Credit Suisse launches radical overhaul to stabilise bank
The Hindu
Credit Suisse is one of 30 banks globally deemed too big to fail, forcing it to set aside more cash to weather a crisis.
Credit Suisse announced a series of radical measures on October 27, 2022 aimed at turning around the beleaguered bank following huge third quarter losses, including revamping its investment banking unit, 9,000 job cuts and raising fresh capital.
Switzerland's second-biggest bank launched a strategic review aimed at putting an end to a series of scandals that have shaken the institution, saying the results were intended to create "a simpler, more focused and more stable bank".
The Zurich-based bank revealed it was going for a "radical restructuring" of its investment bank, an accelerated cost-cutting effort, and strengthened and reallocated capital, "all of which are designed to create a new Credit Suisse".

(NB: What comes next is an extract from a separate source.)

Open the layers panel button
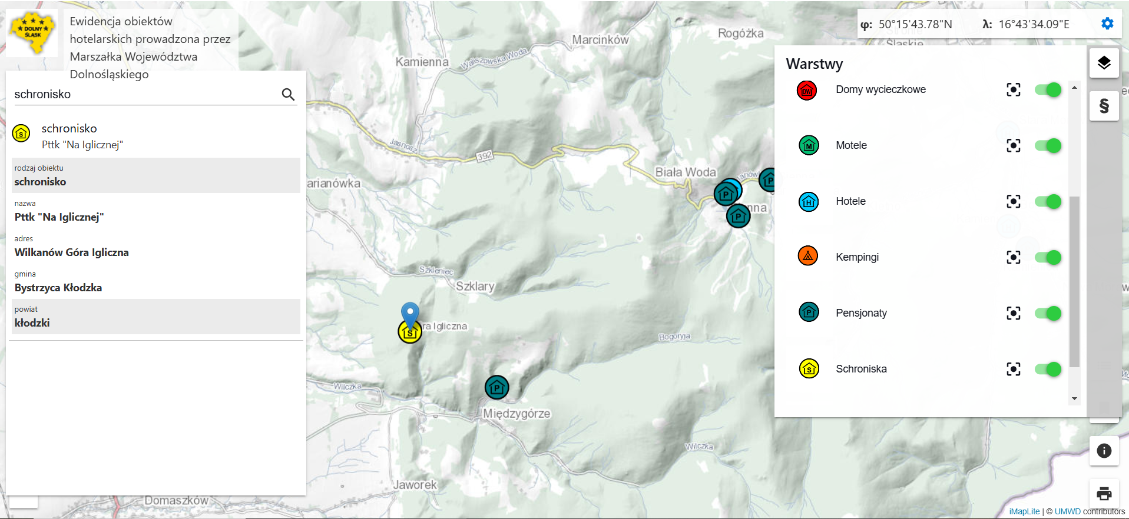This screenshot has height=519, width=1129. point(1104,63)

The bank intends to raise capital worth four billion Swiss francs ($4 billion) through the issuance of new shares to qualified investors, including Saudi National Bank, which has committed to invest up to 1.5 billion Swiss francs to achieve a shareholding of up to 9.9%.

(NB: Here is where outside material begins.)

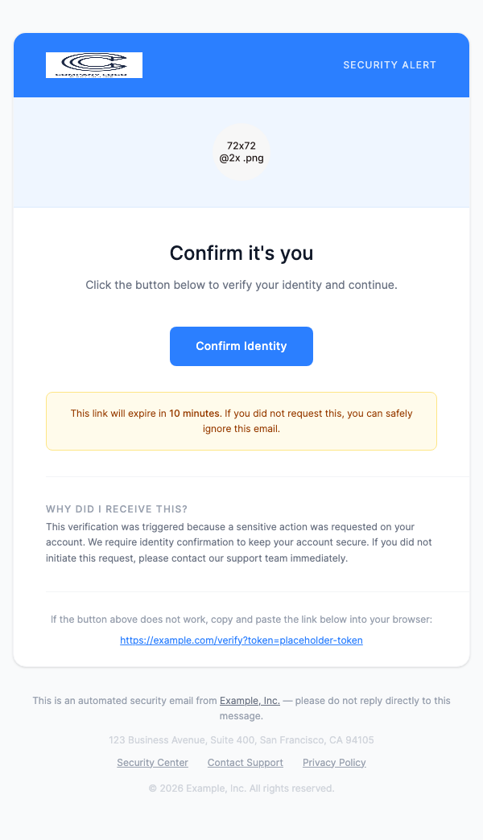The image size is (483, 840).
Task: Click the yellow expiration warning box
Action: (x=242, y=420)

"Over 166 years, Credit Suisse has built a powerful and respected franchise but we recognise that in recent years we have become unfocused," chairman Axel Lehmann said in a statement.
He said the reassessment of the bank's future direction included "a radical strategy and a clear execution plan to create a stronger, more resilient and more efficient bank with a firm foundation, focused on our clients and their needs".
Lehmann said the bank will also work on further improving risk management and control processes across the entire bank, after a series of investments turned sour.